## Required action
Given the records below, pull every line with the word "will" into the answer.

§

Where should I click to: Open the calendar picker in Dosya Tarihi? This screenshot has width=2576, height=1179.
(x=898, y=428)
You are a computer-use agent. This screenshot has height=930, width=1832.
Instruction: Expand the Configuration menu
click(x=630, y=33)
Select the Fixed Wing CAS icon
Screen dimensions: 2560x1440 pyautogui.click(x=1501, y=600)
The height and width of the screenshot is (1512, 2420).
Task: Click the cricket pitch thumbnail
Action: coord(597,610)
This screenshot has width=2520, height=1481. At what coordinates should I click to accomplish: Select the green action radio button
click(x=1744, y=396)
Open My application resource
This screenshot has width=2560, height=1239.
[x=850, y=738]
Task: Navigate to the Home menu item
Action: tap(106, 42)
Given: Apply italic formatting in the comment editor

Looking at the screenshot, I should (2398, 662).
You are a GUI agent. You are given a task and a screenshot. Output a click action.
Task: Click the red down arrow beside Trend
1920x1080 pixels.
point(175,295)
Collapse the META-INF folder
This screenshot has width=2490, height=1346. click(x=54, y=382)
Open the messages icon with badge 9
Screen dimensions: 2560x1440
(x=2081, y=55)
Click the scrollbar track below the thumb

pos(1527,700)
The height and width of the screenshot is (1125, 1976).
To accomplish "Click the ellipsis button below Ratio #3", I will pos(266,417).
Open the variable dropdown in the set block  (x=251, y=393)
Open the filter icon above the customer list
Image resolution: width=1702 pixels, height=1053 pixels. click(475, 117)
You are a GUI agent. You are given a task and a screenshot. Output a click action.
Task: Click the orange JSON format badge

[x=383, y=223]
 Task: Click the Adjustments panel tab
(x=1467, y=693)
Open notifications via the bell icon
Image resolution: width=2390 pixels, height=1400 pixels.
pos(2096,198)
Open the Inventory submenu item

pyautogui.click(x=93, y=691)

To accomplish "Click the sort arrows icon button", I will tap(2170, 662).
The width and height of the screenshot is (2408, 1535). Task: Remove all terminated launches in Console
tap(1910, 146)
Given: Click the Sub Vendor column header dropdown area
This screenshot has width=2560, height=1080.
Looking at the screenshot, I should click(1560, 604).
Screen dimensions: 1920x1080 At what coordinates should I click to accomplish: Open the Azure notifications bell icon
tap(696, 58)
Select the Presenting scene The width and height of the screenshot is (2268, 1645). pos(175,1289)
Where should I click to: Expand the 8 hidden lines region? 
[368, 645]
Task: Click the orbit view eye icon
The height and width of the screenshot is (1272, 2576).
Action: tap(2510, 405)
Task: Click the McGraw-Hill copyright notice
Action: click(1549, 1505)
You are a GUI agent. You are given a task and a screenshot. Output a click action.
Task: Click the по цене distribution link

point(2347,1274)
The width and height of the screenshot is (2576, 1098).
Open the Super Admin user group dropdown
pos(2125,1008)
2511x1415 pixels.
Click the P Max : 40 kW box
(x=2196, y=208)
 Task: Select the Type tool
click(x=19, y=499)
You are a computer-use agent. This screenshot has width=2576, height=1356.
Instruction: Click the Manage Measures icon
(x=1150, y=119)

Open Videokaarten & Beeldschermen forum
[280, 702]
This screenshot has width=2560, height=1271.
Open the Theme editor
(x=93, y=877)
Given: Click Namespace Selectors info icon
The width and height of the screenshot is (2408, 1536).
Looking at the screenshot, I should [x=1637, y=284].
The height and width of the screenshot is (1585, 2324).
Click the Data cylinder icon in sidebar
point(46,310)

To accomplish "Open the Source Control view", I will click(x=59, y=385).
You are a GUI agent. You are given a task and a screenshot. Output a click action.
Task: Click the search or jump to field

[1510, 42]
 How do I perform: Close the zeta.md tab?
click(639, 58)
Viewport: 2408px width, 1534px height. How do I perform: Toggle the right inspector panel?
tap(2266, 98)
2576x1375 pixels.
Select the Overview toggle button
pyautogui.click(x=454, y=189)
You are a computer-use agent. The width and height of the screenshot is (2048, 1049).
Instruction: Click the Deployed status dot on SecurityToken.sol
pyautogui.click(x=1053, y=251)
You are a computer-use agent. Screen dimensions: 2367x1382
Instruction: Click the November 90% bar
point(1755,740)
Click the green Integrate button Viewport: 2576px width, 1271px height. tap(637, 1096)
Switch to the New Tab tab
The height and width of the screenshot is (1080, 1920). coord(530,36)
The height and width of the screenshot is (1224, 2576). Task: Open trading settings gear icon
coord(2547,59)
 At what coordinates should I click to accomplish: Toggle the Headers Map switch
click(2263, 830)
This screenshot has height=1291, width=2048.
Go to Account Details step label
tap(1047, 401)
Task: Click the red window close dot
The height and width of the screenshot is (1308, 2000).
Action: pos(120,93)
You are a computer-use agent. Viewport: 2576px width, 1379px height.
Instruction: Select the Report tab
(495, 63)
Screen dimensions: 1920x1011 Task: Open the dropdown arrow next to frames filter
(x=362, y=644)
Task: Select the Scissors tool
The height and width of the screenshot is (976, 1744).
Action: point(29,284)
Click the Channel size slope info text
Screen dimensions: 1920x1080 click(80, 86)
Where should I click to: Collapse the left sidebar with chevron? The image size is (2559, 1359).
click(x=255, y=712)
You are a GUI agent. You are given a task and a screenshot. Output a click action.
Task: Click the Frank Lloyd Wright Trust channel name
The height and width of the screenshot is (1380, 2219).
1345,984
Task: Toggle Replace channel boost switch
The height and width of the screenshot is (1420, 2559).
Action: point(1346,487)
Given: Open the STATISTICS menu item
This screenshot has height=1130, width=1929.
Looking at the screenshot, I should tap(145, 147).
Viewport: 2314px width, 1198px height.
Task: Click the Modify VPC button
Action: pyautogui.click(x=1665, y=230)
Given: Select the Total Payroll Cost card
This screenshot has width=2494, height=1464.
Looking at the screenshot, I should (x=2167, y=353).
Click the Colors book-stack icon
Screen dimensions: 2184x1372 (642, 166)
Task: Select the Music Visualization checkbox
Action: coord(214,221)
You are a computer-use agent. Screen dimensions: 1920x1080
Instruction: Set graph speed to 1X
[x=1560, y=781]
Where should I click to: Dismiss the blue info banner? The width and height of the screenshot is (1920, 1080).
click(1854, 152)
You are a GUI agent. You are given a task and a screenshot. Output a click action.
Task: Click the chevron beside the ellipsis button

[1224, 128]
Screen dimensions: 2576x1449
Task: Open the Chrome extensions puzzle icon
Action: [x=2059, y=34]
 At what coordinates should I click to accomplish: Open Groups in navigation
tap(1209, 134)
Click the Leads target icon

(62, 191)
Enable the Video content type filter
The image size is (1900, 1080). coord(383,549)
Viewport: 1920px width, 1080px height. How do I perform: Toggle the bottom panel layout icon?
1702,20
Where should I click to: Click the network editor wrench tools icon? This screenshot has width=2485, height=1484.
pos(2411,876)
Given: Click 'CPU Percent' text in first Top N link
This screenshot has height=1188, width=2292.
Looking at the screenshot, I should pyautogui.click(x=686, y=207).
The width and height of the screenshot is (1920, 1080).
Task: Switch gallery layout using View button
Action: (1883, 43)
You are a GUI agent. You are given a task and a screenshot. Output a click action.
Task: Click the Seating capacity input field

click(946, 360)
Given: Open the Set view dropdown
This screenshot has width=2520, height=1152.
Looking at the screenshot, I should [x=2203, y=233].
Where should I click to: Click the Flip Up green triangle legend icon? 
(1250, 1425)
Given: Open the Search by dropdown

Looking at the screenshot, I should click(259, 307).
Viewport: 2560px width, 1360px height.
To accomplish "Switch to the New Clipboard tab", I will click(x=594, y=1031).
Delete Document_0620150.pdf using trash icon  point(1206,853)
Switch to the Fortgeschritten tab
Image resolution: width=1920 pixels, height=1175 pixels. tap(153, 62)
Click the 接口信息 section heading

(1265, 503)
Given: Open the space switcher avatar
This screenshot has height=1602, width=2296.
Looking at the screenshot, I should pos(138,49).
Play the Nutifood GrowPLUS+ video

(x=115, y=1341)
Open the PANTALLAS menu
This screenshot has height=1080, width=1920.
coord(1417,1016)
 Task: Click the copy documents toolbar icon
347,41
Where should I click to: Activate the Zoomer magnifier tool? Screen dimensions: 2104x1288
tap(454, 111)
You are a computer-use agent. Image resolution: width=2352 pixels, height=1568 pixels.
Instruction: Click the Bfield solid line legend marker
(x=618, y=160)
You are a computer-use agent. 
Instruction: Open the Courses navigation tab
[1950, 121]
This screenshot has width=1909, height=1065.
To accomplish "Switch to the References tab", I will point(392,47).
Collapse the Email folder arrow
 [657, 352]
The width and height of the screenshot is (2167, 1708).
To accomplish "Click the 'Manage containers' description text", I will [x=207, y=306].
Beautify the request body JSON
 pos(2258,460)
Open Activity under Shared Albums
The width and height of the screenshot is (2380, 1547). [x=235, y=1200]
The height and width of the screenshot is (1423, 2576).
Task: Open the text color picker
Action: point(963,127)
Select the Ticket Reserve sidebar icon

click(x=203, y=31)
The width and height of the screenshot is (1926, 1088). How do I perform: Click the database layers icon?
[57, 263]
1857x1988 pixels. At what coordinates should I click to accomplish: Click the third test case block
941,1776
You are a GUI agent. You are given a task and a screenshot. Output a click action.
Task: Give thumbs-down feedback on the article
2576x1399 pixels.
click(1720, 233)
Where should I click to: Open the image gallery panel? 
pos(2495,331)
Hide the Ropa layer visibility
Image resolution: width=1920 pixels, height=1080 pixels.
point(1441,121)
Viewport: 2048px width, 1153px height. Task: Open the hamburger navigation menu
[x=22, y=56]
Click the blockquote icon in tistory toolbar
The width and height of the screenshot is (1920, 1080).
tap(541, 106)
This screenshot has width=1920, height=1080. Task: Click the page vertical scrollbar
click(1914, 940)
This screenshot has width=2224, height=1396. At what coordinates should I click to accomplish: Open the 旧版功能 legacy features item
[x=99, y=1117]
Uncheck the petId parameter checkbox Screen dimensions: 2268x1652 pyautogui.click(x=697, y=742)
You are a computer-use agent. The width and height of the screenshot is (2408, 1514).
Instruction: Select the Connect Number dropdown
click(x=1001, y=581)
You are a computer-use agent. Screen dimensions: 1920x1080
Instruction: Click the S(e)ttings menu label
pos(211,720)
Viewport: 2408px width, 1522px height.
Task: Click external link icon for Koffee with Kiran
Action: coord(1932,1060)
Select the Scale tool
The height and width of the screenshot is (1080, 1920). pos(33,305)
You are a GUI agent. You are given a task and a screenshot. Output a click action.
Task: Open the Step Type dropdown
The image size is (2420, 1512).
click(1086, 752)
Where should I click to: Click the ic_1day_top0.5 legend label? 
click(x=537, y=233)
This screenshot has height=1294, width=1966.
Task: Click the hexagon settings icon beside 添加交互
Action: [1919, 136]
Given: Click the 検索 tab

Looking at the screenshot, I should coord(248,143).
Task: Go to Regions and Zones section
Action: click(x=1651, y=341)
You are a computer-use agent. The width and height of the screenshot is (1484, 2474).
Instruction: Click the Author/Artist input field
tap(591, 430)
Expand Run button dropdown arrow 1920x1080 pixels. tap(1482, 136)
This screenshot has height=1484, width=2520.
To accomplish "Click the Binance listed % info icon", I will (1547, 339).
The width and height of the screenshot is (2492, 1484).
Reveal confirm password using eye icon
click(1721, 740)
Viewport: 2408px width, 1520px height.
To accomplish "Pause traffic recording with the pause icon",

§

## Result of this task
To accomplish "Click the ellipsis button below Ratio #3", I will pos(266,417).
To accomplish "Click the sort arrows icon button", I will tap(2170, 662).
To accomplish "Open the Source Control view", I will click(x=59, y=385).
To accomplish "Switch to the New Clipboard tab", I will click(x=594, y=1031).
To accomplish "Switch to the References tab", I will point(392,47).
To accomplish "Click the 'Manage containers' description text", I will [x=207, y=306].
To accomplish "Click the Binance listed % info icon", I will (1547, 339).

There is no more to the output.